How is a story able to draw you in, capture your imagination, and keep you coming back for more? Why do we get addicted to marathoning episodes of shows like Lost, or Breaking Bad, or Game of Thrones?

And why do some stories resonate with us, while others leave us feeling unsatisfied or angry or feeling nothing at all?

I began to wonder if there is a story frequency, at which a story resonates not only with our minds, but with our bodies as well. Similar to how a particular radio station comes in perfectly clear when you’re on it, but dial the tuner up or down just a bit and you get static, or a whole other station completely.

Stories are delicate machines that need to be fined tuned to get the perfect resonance.

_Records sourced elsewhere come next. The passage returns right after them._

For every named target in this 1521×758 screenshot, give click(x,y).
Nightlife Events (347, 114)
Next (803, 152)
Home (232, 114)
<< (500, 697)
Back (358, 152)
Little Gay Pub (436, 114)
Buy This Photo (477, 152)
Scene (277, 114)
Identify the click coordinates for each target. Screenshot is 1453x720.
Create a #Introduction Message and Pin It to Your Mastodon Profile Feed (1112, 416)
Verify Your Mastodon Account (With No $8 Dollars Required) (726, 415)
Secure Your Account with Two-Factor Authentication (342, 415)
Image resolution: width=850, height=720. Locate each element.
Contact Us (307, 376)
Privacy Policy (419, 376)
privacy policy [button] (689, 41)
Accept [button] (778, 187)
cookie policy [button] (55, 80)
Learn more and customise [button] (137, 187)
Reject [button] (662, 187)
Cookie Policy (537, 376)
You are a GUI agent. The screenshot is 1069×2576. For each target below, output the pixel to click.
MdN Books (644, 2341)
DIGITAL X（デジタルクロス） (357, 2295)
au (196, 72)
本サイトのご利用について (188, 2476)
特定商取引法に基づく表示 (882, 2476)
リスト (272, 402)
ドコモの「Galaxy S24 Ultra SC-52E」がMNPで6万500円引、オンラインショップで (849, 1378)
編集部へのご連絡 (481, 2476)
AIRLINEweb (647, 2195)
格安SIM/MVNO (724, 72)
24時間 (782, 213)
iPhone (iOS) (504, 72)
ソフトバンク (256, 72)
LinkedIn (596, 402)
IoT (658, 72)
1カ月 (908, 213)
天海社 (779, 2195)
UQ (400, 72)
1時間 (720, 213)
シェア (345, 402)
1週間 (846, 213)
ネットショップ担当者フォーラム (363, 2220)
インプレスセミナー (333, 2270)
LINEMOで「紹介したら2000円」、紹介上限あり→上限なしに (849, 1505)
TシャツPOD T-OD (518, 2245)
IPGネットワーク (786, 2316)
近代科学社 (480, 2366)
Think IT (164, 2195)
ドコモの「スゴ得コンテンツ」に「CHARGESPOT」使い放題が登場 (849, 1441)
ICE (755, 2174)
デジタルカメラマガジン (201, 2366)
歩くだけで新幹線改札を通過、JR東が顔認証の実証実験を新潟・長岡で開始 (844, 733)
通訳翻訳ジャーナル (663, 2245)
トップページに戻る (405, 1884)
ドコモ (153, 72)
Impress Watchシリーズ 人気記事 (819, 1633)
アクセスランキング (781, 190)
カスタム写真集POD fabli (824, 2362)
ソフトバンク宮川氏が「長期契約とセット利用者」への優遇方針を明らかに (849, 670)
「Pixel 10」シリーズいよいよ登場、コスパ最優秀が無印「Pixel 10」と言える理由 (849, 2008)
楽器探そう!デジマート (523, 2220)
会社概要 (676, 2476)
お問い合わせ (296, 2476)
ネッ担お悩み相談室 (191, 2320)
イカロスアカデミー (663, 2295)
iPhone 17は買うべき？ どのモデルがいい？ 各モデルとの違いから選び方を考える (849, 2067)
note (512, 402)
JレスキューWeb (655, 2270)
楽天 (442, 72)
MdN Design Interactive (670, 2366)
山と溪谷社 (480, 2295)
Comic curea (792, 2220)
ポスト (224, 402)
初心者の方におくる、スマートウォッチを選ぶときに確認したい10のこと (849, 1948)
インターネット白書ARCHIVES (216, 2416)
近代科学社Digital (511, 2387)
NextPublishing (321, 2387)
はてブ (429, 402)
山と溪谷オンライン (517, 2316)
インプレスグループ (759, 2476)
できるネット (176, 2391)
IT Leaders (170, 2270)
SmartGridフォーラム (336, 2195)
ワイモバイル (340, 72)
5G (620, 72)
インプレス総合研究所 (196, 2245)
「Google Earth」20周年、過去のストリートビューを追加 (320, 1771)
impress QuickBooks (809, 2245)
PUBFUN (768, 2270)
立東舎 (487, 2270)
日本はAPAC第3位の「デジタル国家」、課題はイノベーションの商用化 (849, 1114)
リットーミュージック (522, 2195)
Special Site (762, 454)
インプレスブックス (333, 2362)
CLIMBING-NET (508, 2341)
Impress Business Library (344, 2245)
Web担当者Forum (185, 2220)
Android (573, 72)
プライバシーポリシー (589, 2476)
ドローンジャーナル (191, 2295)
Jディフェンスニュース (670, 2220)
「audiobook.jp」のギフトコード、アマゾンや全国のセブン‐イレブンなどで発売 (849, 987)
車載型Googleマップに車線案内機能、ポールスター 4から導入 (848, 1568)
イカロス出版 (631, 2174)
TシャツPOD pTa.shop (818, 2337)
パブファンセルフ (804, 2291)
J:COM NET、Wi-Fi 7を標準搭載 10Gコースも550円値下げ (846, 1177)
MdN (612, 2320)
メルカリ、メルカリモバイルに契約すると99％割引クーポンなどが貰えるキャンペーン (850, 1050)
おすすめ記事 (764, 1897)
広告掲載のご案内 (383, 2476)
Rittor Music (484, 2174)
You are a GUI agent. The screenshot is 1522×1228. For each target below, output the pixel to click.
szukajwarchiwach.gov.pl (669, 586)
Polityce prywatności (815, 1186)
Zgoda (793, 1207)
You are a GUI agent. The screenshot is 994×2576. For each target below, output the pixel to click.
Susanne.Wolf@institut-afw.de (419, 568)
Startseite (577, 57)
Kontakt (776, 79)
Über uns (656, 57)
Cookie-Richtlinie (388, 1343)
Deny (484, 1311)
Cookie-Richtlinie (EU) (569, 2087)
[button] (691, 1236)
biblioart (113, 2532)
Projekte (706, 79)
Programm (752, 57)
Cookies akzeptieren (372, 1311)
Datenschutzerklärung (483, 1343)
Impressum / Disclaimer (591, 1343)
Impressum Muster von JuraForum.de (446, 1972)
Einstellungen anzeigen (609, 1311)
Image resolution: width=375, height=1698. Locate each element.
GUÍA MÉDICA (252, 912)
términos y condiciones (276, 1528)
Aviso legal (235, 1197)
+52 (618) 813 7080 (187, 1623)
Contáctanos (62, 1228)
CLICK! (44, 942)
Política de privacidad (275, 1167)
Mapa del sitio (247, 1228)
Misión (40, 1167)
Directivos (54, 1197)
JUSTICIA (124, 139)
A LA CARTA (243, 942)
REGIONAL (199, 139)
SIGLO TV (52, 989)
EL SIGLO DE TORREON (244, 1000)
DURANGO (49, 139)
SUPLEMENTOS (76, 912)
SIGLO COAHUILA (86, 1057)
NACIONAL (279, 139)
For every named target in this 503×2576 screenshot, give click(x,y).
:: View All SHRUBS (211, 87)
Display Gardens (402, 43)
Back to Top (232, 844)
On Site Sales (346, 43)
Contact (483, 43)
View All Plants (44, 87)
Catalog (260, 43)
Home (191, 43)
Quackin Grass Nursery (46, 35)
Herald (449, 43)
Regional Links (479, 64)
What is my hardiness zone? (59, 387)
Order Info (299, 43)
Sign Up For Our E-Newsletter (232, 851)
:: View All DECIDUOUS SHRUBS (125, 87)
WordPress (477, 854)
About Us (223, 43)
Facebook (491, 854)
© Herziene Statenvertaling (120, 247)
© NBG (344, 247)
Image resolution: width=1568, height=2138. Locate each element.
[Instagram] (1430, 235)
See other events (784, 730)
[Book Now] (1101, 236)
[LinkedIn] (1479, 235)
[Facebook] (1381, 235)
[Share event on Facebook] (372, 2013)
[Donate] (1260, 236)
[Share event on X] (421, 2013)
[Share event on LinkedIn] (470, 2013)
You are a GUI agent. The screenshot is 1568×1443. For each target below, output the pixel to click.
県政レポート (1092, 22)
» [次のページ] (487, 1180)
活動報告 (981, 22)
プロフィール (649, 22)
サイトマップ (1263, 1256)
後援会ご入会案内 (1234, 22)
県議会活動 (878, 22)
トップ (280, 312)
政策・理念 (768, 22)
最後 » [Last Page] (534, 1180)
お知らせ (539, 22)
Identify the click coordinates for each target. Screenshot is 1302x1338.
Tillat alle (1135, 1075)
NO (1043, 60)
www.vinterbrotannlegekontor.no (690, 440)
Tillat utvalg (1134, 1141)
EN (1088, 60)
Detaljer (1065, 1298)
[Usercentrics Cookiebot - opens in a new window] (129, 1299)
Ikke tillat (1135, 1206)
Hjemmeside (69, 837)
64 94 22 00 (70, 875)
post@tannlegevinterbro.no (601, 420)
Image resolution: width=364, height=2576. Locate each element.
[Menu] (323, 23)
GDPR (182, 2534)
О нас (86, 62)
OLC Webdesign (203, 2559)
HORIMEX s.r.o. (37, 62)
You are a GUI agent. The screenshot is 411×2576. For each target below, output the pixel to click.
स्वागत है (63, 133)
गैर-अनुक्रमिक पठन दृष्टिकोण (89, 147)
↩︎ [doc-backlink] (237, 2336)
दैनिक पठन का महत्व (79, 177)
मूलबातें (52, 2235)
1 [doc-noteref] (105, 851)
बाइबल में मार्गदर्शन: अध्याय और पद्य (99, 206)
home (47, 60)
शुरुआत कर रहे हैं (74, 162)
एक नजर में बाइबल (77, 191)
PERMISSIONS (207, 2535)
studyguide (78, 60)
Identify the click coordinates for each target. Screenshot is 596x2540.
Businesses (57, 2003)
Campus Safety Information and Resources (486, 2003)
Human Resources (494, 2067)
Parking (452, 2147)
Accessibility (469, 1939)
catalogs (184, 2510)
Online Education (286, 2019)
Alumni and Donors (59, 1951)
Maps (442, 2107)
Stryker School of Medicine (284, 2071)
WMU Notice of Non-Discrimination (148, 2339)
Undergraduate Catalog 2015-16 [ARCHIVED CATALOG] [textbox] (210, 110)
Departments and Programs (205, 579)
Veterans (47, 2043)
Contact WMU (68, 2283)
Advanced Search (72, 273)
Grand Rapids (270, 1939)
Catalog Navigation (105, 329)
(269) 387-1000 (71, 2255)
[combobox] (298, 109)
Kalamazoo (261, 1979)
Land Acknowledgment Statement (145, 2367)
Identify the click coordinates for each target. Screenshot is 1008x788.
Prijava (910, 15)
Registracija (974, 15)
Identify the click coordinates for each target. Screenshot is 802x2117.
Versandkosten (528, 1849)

And if a story resonates with us, we tend to like it, remember it, and possibly learn from it.

And just because a story doesn’t resonate with you, doesn’t necessarily make it a bad story. That’s why there are millions of stories in the world — all meant for different groups of people in all different cultures.

A South American film might not resonate with me, but it will for millions of people in South America. A Russian folk tale might not have any meaning for me, but it will for people who grew up hearing it. I’m just not tuned to those stations, but millions of others are.

I think it’s an interesting point to consider, because often people say (myself included) “That story sucked” or “I hated that story.” And we are all entitled to our opinion. But just as often, a story which we revile is someone else’s all-time favorite. It resonates with them.

And I think that might be why we return to our favorite movies and books multiple times. If a story resonated with us in the past, we want to feel those euphoric feelings again in the present.

How else to explain why, even though I’ve seen them at least a dozen times, I’ll watch Star Wars or Empire Strikes Back if they’re on TV? After the first time watching or reading a story, you know the plot so any sense of mystery or “what happens next” is gone. So why do we keep coming back for more?

My guess is that the pleasure center of our brain is activated when we experience a story that resonates with us. Stories that resonate with us make us feel good. And as humans, we seek out things that make us feel good.

In writing this, I came across an article about a study of video-gamers which found that the pleasure centers of the brain were larger in teenagers who played video games.

It might help explain why we need to get through that next installment of our new favorite book or TV show.

What are the books or movies that resonate with you? Which ones do you return to over and over?